In their paper, Trembleau and Rebek describe using nuclear magnetic resonance to observe the helical folding of the alkyl end of the common detergent sodium dodecyl sulphate (SDS). Trembleau and Rebek observed how this alkane-like end of the SDS molecule folded into a helix in order to achieve a better fit into a synthetic receptor called a "cavitand." The cavitand is a chemical that naturally forms a cavity-shape into which other molecules can bind.

Interestingly enough, four carboxylates on the cavitand make a water-soluble surface on the outside and eight benzene rings make a hydrophobic surface on the inside. Into this hydrophobic cavity, Trembleau and Rebek found, the alkyl chains of the SDS, coiled into helices.

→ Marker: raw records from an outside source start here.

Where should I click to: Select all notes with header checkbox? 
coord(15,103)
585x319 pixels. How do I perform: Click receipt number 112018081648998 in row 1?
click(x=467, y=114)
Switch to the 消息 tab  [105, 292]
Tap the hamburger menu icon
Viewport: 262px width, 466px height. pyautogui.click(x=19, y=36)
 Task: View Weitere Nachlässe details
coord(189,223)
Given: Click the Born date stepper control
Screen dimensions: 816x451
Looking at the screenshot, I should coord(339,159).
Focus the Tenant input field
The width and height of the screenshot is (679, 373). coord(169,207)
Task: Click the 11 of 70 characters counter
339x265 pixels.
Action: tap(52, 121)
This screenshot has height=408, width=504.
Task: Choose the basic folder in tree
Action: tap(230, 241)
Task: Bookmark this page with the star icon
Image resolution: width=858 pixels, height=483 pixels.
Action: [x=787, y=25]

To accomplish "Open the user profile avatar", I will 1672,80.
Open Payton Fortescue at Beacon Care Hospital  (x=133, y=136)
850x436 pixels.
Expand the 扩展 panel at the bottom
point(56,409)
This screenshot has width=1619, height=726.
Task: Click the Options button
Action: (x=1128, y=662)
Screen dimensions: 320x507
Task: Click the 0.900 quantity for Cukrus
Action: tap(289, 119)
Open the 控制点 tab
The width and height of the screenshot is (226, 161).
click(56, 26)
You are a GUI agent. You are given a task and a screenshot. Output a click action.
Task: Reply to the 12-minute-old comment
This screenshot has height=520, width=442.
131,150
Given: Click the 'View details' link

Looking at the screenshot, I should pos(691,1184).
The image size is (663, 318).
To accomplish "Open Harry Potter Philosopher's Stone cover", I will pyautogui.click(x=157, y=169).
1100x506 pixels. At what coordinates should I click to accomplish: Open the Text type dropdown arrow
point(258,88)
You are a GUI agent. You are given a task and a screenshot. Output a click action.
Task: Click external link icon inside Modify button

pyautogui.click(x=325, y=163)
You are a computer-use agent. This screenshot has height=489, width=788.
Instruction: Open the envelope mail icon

The helix forms because the coiled alkyl chain makes favorable interactions with the benzene rings and because the coiled alkane chain fills the space of the cavity more efficiently. Also favoring the coiling is the fact that the hexane molecules shed water on their surface as they coil—a situation Rebek says is analogous to wringing dry a wet towel by twisting it.

To read the article, "Helical Conformation of Alkanes in a Hydrophobic Cavitand" by Laurent Trembleau and Julius Rebek, Jr., please see the August 29, 2003 issue of the journal Science (301, 1219-1220) or go to: http://www.sciencemag.org/cgi/content/abstract/301/5637/1219.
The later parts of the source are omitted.